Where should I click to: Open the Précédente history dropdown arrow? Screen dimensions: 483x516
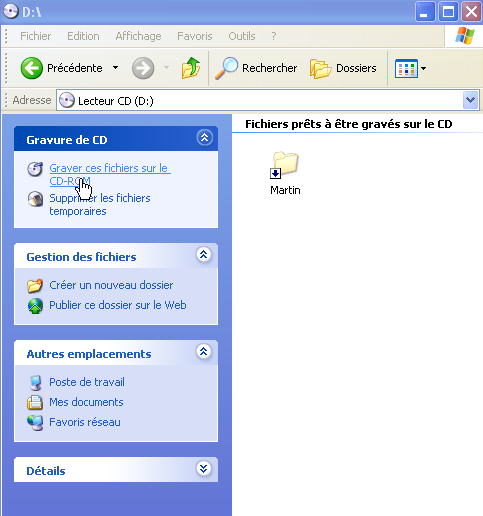click(x=115, y=68)
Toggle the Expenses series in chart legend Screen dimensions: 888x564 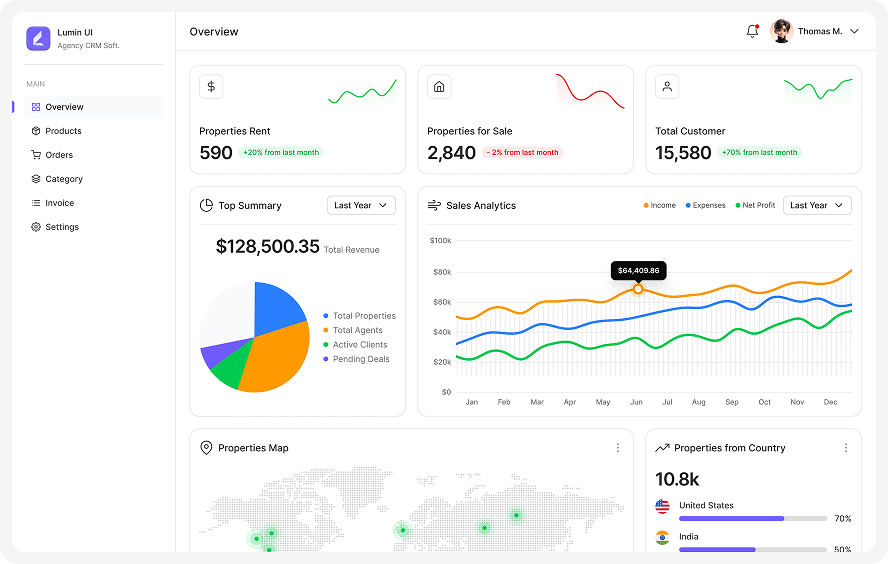coord(706,205)
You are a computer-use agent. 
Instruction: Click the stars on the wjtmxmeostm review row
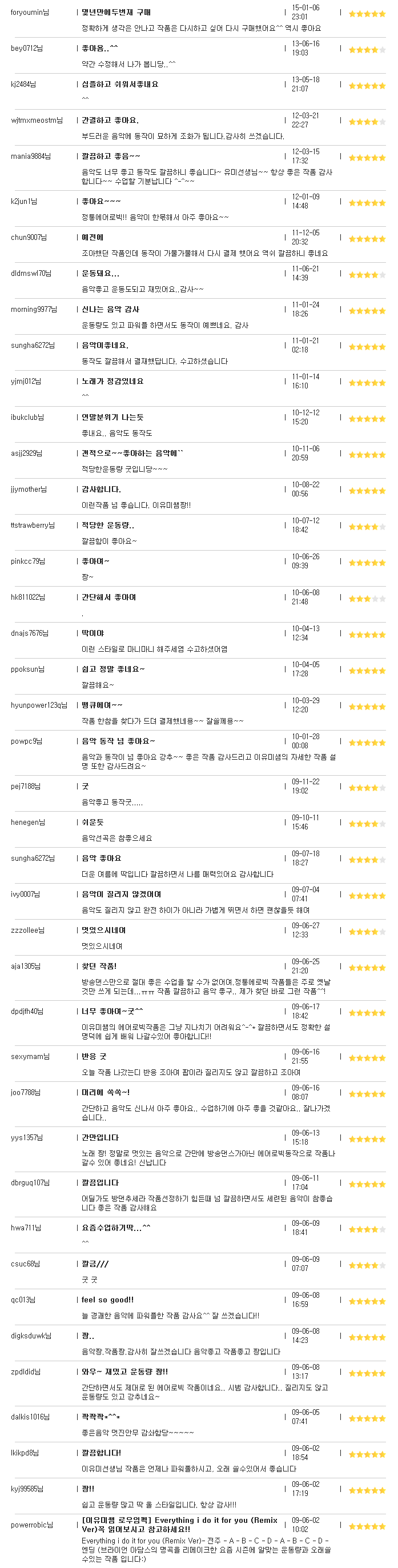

• **THE TASK**:
Beginning with the line where "You are a computer-use agent." appears, transcribe the records above word for word through their last line, and include no pictures.

• **ANSWER SECTION**:
You are a computer-use agent. 
Instruction: Click the stars on the wjtmxmeostm review row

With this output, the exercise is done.